Tuesday, 15 March 2011


On 8 March it was the turn of the Royal Academy of Music to provide the musicians for our second concert in the 2011 series.  Past Master Sir Nicholas Jackson Bt had organised a most interesting programme with the Academy.

This included two harp pieces, Claude Debussy's Danse sacree et Danse profane and Maurice Ravel's Introduction and allegro.  Nicholas reminded the audience that these two pieces had been commissioned by major harp makers in the first decade of the last century to display the versatility of this instrument to best effect.  Akiko Awaki played the Debussy and Elen Hydref the Ravel.  Both performances brought out both the opulence and the slight sadness of the pieces in most interesting ways. 

One can possibly read too much of the fin de siecle element into Debussy and Ravel's music at this time, especially when played on a harp and other string instruments. We know in hindsight that within a few years the life of Europe had brutally changed and it was never the same again.  Be that as it mwy, what we did hear was two most poignant and limpid performances.

A nice piece of symmetry was the Livery Hall decor dates from the period of the music and somehow the marble, gilt and general decoration of the room matched the harp and supporting instruments.

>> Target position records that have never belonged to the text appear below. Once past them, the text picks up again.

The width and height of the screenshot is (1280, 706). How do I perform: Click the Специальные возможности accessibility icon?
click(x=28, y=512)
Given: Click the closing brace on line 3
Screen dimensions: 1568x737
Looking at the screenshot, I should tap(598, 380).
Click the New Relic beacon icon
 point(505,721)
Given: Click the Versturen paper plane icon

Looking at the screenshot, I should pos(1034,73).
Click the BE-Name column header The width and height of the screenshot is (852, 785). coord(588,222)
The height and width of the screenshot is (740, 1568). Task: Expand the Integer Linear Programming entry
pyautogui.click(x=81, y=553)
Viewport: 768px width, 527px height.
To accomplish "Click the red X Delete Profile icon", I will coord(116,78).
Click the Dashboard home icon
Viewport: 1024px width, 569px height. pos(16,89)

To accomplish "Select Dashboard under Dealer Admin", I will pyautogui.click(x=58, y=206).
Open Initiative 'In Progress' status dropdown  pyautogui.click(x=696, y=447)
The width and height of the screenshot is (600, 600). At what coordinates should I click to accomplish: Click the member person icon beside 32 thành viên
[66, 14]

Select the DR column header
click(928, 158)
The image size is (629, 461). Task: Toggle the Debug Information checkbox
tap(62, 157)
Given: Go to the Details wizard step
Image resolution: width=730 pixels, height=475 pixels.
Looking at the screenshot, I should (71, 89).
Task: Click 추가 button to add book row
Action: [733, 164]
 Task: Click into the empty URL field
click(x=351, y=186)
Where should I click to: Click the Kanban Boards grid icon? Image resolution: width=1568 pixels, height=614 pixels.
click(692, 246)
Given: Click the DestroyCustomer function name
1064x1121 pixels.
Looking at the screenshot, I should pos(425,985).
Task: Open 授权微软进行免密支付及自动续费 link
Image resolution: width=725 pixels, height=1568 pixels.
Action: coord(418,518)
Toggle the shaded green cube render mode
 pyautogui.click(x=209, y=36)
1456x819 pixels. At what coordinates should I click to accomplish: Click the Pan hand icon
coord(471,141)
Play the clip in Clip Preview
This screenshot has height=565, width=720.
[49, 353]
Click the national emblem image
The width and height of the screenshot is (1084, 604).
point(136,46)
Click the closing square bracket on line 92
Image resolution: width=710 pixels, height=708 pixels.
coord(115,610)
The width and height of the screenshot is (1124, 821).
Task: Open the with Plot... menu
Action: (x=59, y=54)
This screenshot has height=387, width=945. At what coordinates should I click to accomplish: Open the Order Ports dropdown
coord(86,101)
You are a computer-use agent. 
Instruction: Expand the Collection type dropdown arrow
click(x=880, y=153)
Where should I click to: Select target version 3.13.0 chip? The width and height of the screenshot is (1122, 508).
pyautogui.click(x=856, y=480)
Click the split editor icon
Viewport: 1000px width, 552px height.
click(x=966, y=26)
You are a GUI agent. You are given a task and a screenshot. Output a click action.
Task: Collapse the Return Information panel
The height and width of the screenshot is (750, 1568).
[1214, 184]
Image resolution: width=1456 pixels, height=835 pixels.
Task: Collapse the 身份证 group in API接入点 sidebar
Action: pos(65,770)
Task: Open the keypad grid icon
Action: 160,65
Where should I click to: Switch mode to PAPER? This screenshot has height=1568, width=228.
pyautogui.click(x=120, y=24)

In complete contrast Reinis Zarins took us through Liszt's Nuage Gris and Etude No 8 in C Minor, Chopin's Ballade No 4 in F minor, WildeJagd and Ravel's Miroirs: Alborada del gracioso.  A friend of mine once remarked that Liszt piano pieces where 'there to be played.'  The same applies to Chopin and Ravel.  Reinis did not disappoint and gave a great series of performances combining energy with panache.

Finally Reinis and the Tyburn String Quartet gave a beautifully realised performance of Brahms Piano quintet in F minor, Op 34.

Yet another great evening where a group of young and hugely talented musicians performed to a sell-out and very appreciative audience.

The final concert is on Wednesday 4 May and will feature musicians from the Guildhall School of Music.